- Provided passage -
I am trying to boot twrp with the

fastboot boot twrp-3.7.0_11-0-FP4.img

command. I did the

fastboot --disable-verity --disable-verification flash vbmeta vbmeta.img

thing before sucessfully.
However, when trying to boot, I get stuck on the black Fairphone-Screen (with the green Android in the lower left) and nothing more happens.
And no, I do not want to install it, I only want to boot it.

Anything I can do to get it working??

I had the same issue, as mentioned here…
Didn’t understood the cause and didn’t find any solution yet :frowning:
Olivier

Must be some issue with the image. I have a lineage recovery which I use ADB as root with. I can boot into it just fine.
As a Linux user I tried Windows, too: no difference. This sometimes helps, especially with Motorola Phones.

I have now contacted the programmers. Let’s wait what they might come up with…

Hi!

I also had a problem booting TWRP, but its a little different.
My phone is running latest CalyxOS, and is patched to run Magisk, so bootloader is of course unlocked. I have just installed it less than a week ago, as I have received that device secondhand (actually third, as I know).

- Item coordinate data -
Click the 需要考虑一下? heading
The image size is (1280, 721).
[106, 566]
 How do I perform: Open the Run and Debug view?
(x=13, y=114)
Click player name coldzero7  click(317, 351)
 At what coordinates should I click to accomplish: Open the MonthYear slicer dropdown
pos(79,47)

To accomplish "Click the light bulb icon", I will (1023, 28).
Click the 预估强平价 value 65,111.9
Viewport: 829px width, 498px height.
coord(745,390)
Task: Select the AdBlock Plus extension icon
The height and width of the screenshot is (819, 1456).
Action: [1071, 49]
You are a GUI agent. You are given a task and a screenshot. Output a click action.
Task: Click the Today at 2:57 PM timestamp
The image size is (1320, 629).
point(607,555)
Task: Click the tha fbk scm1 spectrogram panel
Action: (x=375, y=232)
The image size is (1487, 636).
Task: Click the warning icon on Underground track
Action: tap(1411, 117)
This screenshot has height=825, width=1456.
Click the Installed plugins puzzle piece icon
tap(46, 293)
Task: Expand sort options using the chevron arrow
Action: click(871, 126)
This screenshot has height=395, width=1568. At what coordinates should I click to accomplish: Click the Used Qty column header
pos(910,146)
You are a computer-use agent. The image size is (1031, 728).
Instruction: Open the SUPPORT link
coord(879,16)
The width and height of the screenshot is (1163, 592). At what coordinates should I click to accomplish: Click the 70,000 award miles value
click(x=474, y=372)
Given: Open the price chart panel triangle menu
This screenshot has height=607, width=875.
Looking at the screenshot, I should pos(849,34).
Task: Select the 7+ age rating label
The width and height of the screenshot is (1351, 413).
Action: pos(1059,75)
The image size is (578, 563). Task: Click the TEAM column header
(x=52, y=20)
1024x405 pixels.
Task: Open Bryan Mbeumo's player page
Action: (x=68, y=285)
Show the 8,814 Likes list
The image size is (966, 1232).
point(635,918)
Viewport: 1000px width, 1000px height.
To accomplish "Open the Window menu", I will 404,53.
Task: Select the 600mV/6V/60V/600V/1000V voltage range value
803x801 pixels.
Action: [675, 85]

- What to work on -
a) Transcribe the stretch of the TWRP thread from "fastboot boot twrp-3.7.0_11-0-FP4.img" through "nothing more happens.".
b) In the TWRP thread, on which screen does the first poster get stuck when trying to boot TWRP?
c) Take the TWRP thread further from where it stops.

- Outputs by task -
a)
fastboot boot twrp-3.7.0_11-0-FP4.img

command. I did the

fastboot --disable-verity --disable-verification flash vbmeta vbmeta.img

thing before sucessfully.
However, when trying to boot, I get stuck on the black Fairphone-Screen (with the green Android in the lower left) and nothing more happens.

b) The black Fairphone screen with the green Android in the lower left.

c)
I have downloaded TWRP 3.7.0 from this page: Download TWRP for FP4
Checksum checks out.

After rebooting my phone to bootloader, I used the fastboot boot twrp-3.7.0_11-0-FP4.img command as others above, and I get this error:

Sending 'boot.img' (98304 KB)                      FAILED (Write to device failed (Unknown error))
fastboot: error: Command failed

Then I have searched around and found that I might have been in fastbootd instead of real fastboot, so I have rebooted with adb reboot bootloader after starting up Android normally, and then I retried the fastboot command as above. From that on, I’m bootlooping too.
Removing the battery for a minute did not help.

I’ll soon try to switch the active partitions. I was assuming though that the fastboot boot command is not supposed write anything to flash, but now it seems as if it corrupted something.

Do you have an issue tracker for the TWRP variant of this phone? I could help with testing if thats helpful.


Also, does the phone have any kind of recovery system installed by default?
My first and so far only experience with it is that when I wanted to start it from the fastboot menu, it erased my data and I had lost everything. Fortunately I did not yet start moving over at that point. Is this expected?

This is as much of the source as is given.